(Task details): Copy the following lines word for word.

(Data supplied):
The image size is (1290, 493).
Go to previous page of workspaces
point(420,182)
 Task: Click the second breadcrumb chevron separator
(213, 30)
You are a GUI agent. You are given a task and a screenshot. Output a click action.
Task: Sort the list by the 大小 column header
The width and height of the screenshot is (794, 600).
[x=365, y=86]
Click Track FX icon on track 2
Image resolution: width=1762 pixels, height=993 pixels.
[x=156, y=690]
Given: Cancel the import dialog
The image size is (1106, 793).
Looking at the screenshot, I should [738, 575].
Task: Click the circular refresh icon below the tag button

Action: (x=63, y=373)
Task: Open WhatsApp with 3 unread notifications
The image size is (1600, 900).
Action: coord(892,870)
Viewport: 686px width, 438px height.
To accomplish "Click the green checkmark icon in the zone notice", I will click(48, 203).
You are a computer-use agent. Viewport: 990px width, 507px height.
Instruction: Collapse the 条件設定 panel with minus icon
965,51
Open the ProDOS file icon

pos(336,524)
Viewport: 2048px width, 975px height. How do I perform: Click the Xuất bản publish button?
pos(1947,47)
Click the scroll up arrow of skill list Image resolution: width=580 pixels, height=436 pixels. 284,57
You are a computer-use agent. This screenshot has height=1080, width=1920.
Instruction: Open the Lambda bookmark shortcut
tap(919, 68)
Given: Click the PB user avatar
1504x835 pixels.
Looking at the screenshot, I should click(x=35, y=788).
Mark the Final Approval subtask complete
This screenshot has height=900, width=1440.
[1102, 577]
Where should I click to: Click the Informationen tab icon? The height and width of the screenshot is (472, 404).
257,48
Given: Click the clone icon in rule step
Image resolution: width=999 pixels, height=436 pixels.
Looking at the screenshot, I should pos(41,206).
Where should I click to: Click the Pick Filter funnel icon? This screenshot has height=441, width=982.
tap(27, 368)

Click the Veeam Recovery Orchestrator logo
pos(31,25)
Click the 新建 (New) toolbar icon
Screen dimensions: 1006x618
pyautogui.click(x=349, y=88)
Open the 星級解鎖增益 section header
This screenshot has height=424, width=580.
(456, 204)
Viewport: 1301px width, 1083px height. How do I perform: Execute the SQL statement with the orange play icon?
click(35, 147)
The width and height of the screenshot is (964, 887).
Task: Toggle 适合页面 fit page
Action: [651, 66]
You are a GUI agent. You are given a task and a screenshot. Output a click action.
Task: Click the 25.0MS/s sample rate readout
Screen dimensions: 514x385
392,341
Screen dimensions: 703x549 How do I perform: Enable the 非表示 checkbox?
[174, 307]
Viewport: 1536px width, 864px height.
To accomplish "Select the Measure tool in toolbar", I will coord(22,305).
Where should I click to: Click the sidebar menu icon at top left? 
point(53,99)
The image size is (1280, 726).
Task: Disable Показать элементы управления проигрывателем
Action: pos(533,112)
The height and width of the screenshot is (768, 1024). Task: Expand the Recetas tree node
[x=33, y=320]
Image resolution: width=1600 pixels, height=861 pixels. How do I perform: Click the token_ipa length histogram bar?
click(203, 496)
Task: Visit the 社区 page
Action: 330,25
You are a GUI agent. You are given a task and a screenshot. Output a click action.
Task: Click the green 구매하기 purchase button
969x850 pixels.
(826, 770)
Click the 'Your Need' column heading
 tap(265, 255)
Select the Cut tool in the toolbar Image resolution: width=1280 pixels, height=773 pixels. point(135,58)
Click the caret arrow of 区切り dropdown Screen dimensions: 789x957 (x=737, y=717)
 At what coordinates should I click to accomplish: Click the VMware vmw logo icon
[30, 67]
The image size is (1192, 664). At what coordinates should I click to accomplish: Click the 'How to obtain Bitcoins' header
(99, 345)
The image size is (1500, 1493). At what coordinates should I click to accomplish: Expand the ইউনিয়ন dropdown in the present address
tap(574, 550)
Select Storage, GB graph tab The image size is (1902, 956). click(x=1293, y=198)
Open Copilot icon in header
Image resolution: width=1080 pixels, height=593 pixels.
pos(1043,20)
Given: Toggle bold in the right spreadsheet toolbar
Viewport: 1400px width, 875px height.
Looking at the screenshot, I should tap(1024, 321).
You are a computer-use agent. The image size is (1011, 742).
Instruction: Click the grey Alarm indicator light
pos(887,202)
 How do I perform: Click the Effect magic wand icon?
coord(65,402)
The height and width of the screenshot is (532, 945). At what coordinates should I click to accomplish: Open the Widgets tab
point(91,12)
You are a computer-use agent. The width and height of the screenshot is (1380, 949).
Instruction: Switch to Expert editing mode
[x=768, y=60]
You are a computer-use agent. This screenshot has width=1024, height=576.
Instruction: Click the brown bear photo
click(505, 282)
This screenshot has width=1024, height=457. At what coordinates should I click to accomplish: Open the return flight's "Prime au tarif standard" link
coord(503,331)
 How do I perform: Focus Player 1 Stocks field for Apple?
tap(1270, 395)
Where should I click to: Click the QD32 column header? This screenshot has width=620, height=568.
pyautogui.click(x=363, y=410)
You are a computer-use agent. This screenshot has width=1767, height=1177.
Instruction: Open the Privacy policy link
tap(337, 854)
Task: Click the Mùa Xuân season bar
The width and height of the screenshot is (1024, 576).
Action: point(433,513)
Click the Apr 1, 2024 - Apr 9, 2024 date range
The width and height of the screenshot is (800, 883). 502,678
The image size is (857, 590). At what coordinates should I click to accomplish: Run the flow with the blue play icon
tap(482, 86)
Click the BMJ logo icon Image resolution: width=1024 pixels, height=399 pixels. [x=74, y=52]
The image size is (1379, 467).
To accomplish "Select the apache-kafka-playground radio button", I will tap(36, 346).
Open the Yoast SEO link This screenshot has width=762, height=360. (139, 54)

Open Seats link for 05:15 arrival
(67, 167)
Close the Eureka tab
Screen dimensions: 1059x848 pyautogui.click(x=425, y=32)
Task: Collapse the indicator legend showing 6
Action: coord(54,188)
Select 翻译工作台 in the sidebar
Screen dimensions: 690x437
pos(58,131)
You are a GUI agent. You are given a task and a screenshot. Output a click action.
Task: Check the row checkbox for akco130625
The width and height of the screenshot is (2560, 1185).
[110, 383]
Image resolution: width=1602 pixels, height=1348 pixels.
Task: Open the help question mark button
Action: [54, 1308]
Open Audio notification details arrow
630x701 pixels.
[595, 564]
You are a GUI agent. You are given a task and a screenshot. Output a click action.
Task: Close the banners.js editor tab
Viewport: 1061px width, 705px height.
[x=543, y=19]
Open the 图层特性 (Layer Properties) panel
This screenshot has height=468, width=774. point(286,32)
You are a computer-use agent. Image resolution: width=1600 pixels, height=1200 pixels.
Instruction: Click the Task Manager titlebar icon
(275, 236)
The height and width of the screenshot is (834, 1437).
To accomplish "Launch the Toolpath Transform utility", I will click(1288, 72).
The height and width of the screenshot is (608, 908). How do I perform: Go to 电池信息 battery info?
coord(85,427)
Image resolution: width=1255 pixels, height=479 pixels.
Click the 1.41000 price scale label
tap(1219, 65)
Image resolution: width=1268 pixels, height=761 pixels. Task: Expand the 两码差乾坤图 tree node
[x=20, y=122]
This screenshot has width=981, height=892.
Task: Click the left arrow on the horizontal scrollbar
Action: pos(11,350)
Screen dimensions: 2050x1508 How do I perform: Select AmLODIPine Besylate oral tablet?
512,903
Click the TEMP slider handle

(Answer in full):
The image size is (1290, 493).
Go to previous page of workspaces
point(420,182)
 Task: Click the second breadcrumb chevron separator
(213, 30)
You are a GUI agent. You are given a task and a screenshot. Output a click action.
Task: Sort the list by the 大小 column header
The width and height of the screenshot is (794, 600).
[x=365, y=86]
Click Track FX icon on track 2
Image resolution: width=1762 pixels, height=993 pixels.
[x=156, y=690]
Given: Cancel the import dialog
The image size is (1106, 793).
Looking at the screenshot, I should [738, 575].
Task: Click the circular refresh icon below the tag button

Action: (x=63, y=373)
Task: Open WhatsApp with 3 unread notifications
The image size is (1600, 900).
Action: coord(892,870)
Viewport: 686px width, 438px height.
To accomplish "Click the green checkmark icon in the zone notice", I will click(48, 203).
You are a computer-use agent. Viewport: 990px width, 507px height.
Instruction: Collapse the 条件設定 panel with minus icon
965,51
Open the ProDOS file icon

pos(336,524)
Viewport: 2048px width, 975px height. How do I perform: Click the Xuất bản publish button?
pos(1947,47)
Click the scroll up arrow of skill list Image resolution: width=580 pixels, height=436 pixels. 284,57
You are a computer-use agent. This screenshot has height=1080, width=1920.
Instruction: Open the Lambda bookmark shortcut
tap(919, 68)
Given: Click the PB user avatar
1504x835 pixels.
Looking at the screenshot, I should click(x=35, y=788).
Mark the Final Approval subtask complete
This screenshot has height=900, width=1440.
[1102, 577]
Where should I click to: Click the Informationen tab icon? The height and width of the screenshot is (472, 404).
257,48
Given: Click the clone icon in rule step
Image resolution: width=999 pixels, height=436 pixels.
Looking at the screenshot, I should pos(41,206).
Where should I click to: Click the Pick Filter funnel icon? This screenshot has height=441, width=982.
tap(27, 368)

Click the Veeam Recovery Orchestrator logo
pos(31,25)
Click the 新建 (New) toolbar icon
Screen dimensions: 1006x618
pyautogui.click(x=349, y=88)
Open the 星級解鎖增益 section header
This screenshot has height=424, width=580.
(456, 204)
Viewport: 1301px width, 1083px height. How do I perform: Execute the SQL statement with the orange play icon?
click(35, 147)
The width and height of the screenshot is (964, 887).
Task: Toggle 适合页面 fit page
Action: [651, 66]
You are a GUI agent. You are given a task and a screenshot. Output a click action.
Task: Click the 25.0MS/s sample rate readout
Screen dimensions: 514x385
392,341
Screen dimensions: 703x549 How do I perform: Enable the 非表示 checkbox?
[174, 307]
Viewport: 1536px width, 864px height.
To accomplish "Select the Measure tool in toolbar", I will coord(22,305).
Where should I click to: Click the sidebar menu icon at top left? 
point(53,99)
The image size is (1280, 726).
Task: Disable Показать элементы управления проигрывателем
Action: pos(533,112)
The height and width of the screenshot is (768, 1024). Task: Expand the Recetas tree node
[x=33, y=320]
Image resolution: width=1600 pixels, height=861 pixels. How do I perform: Click the token_ipa length histogram bar?
click(203, 496)
Task: Visit the 社区 page
Action: 330,25
You are a GUI agent. You are given a task and a screenshot. Output a click action.
Task: Click the green 구매하기 purchase button
969x850 pixels.
(826, 770)
Click the 'Your Need' column heading
 tap(265, 255)
Select the Cut tool in the toolbar Image resolution: width=1280 pixels, height=773 pixels. point(135,58)
Click the caret arrow of 区切り dropdown Screen dimensions: 789x957 (x=737, y=717)
 At what coordinates should I click to accomplish: Click the VMware vmw logo icon
[30, 67]
The image size is (1192, 664). At what coordinates should I click to accomplish: Click the 'How to obtain Bitcoins' header
(99, 345)
The image size is (1500, 1493). At what coordinates should I click to accomplish: Expand the ইউনিয়ন dropdown in the present address
tap(574, 550)
Select Storage, GB graph tab The image size is (1902, 956). click(x=1293, y=198)
Open Copilot icon in header
Image resolution: width=1080 pixels, height=593 pixels.
pos(1043,20)
Given: Toggle bold in the right spreadsheet toolbar
Viewport: 1400px width, 875px height.
Looking at the screenshot, I should tap(1024, 321).
You are a computer-use agent. The image size is (1011, 742).
Instruction: Click the grey Alarm indicator light
pos(887,202)
 How do I perform: Click the Effect magic wand icon?
coord(65,402)
The height and width of the screenshot is (532, 945). At what coordinates should I click to accomplish: Open the Widgets tab
point(91,12)
You are a computer-use agent. The width and height of the screenshot is (1380, 949).
Instruction: Switch to Expert editing mode
[x=768, y=60]
You are a computer-use agent. This screenshot has width=1024, height=576.
Instruction: Click the brown bear photo
click(505, 282)
This screenshot has width=1024, height=457. At what coordinates should I click to accomplish: Open the return flight's "Prime au tarif standard" link
coord(503,331)
 How do I perform: Focus Player 1 Stocks field for Apple?
tap(1270, 395)
Where should I click to: Click the QD32 column header? This screenshot has width=620, height=568.
pyautogui.click(x=363, y=410)
You are a computer-use agent. This screenshot has width=1767, height=1177.
Instruction: Open the Privacy policy link
tap(337, 854)
Task: Click the Mùa Xuân season bar
The width and height of the screenshot is (1024, 576).
Action: point(433,513)
Click the Apr 1, 2024 - Apr 9, 2024 date range
The width and height of the screenshot is (800, 883). 502,678
The image size is (857, 590). At what coordinates should I click to accomplish: Run the flow with the blue play icon
tap(482, 86)
Click the BMJ logo icon Image resolution: width=1024 pixels, height=399 pixels. [x=74, y=52]
The image size is (1379, 467).
To accomplish "Select the apache-kafka-playground radio button", I will tap(36, 346).
Open the Yoast SEO link This screenshot has width=762, height=360. (139, 54)

Open Seats link for 05:15 arrival
(67, 167)
Close the Eureka tab
Screen dimensions: 1059x848 pyautogui.click(x=425, y=32)
Task: Collapse the indicator legend showing 6
Action: coord(54,188)
Select 翻译工作台 in the sidebar
Screen dimensions: 690x437
pos(58,131)
You are a GUI agent. You are given a task and a screenshot. Output a click action.
Task: Check the row checkbox for akco130625
The width and height of the screenshot is (2560, 1185).
[110, 383]
Image resolution: width=1602 pixels, height=1348 pixels.
Task: Open the help question mark button
Action: [54, 1308]
Open Audio notification details arrow
630x701 pixels.
[595, 564]
You are a GUI agent. You are given a task and a screenshot. Output a click action.
Task: Close the banners.js editor tab
Viewport: 1061px width, 705px height.
[x=543, y=19]
Open the 图层特性 (Layer Properties) panel
This screenshot has height=468, width=774. point(286,32)
You are a computer-use agent. Image resolution: width=1600 pixels, height=1200 pixels.
Instruction: Click the Task Manager titlebar icon
(275, 236)
The height and width of the screenshot is (834, 1437).
To accomplish "Launch the Toolpath Transform utility", I will click(1288, 72).
The height and width of the screenshot is (608, 908). How do I perform: Go to 电池信息 battery info?
coord(85,427)
Image resolution: width=1255 pixels, height=479 pixels.
Click the 1.41000 price scale label
tap(1219, 65)
Image resolution: width=1268 pixels, height=761 pixels. Task: Expand the 两码差乾坤图 tree node
[x=20, y=122]
This screenshot has width=981, height=892.
Task: Click the left arrow on the horizontal scrollbar
Action: pos(11,350)
Screen dimensions: 2050x1508 How do I perform: Select AmLODIPine Besylate oral tablet?
512,903
Click the TEMP slider handle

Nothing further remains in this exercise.